Para los clientes asiduos a las cantinas, las fuerzas del bien y del mal están claramente separadas: de un lado los bohemios con corazón de oro, transparentes como un libro abierto; del otro los abstemios neurotizados por el exceso de autocontrol, que al reventar como una olla exprés apuñalan por la espalda a su mejor amigo.
Sin duda, el alcohol es el antídoto más eficaz contra la innoble virtud social de guardar secretos.
Cada borrachera nos muestra los extremos de alegría y de ofuscación que podríamos alcanzar si no padeciéramos ninguna restricción sicológica y ninguna coerción social, es decir si fuéramos los tiranos de un mundo resignado a querernos y tolerarnos.

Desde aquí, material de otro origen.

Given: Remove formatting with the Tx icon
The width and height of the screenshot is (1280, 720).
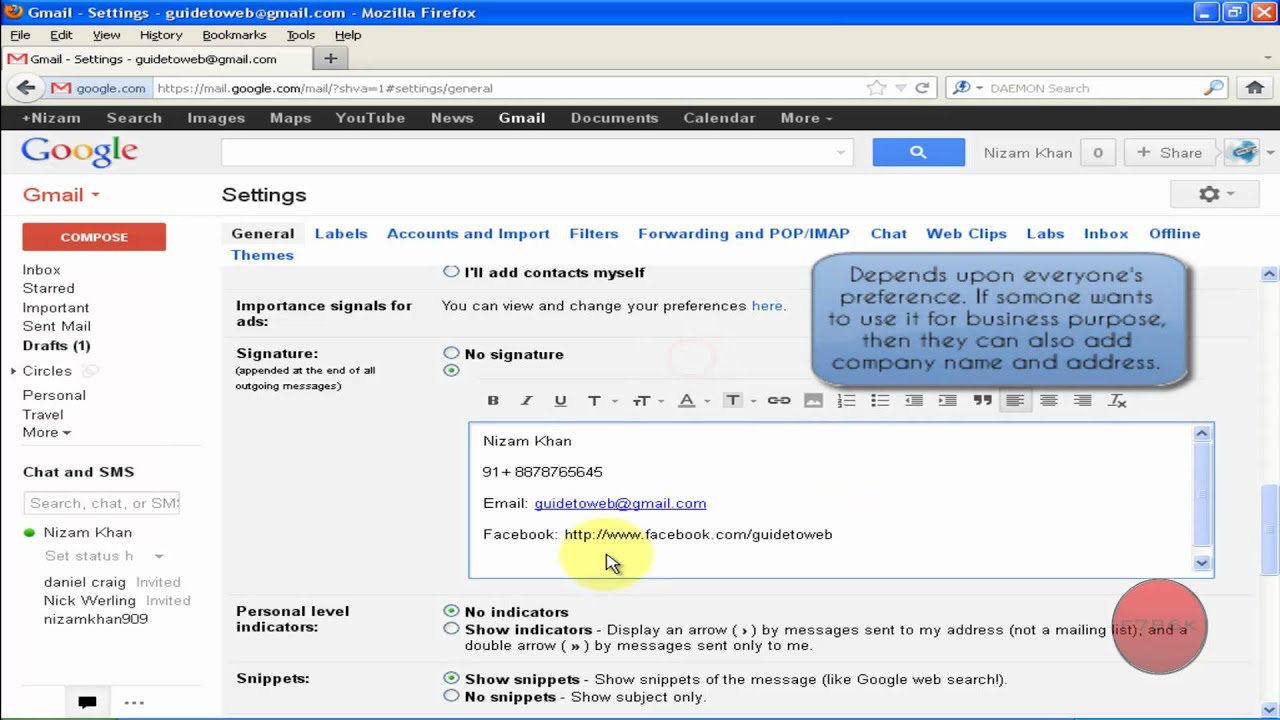Looking at the screenshot, I should pos(1117,400).
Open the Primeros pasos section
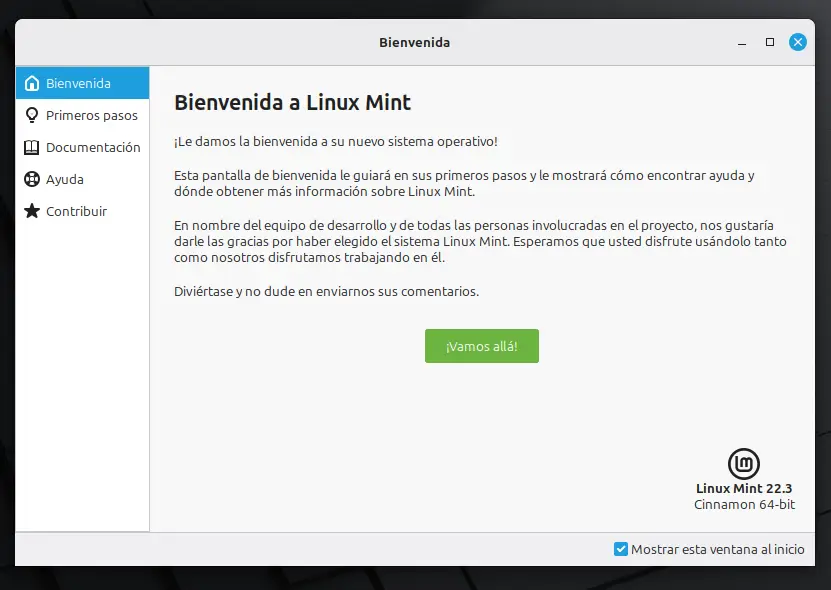This screenshot has height=590, width=831. pos(92,115)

Esa ilusión es tan halagüeña que necesitamos aferrarnos a ella por encima de cualquier desengaño, como el obstinado rey de José Alfredo, que a pesar de haber perdido el trono y la reina, reafirma contra toda evidencia su poder absoluto.
El problema es que muchas feministas de talante viril no advierten ni siquiera su fascinación por los gestos autoritarios de la cultura machista. Para ello necesitarían dos cosas que ningún fanático puede tener: autocrítica y sentido del humor.
La subversión más eficaz es la que no se propone demoler una institución, sino adaptarla a los tiempos modernos.
Entre nosotros, es disimulo es un hábito aprendido desde la cuna y por lo tanto, ningún discriminador se asume como tal en público: sólo algunos jóvenes criollos engreídos por su dinero cometen esa infracción a las reglas de urbanidad. Por eso no tenemos grupos abiertamente racistas como el Kukuxklan o el Frente Nacional de Le Pen: sólo discriminadores embozados, con buenos modales y fobias discretas, que desfogan en privado su odio visceral contra la naquiza o la indiada.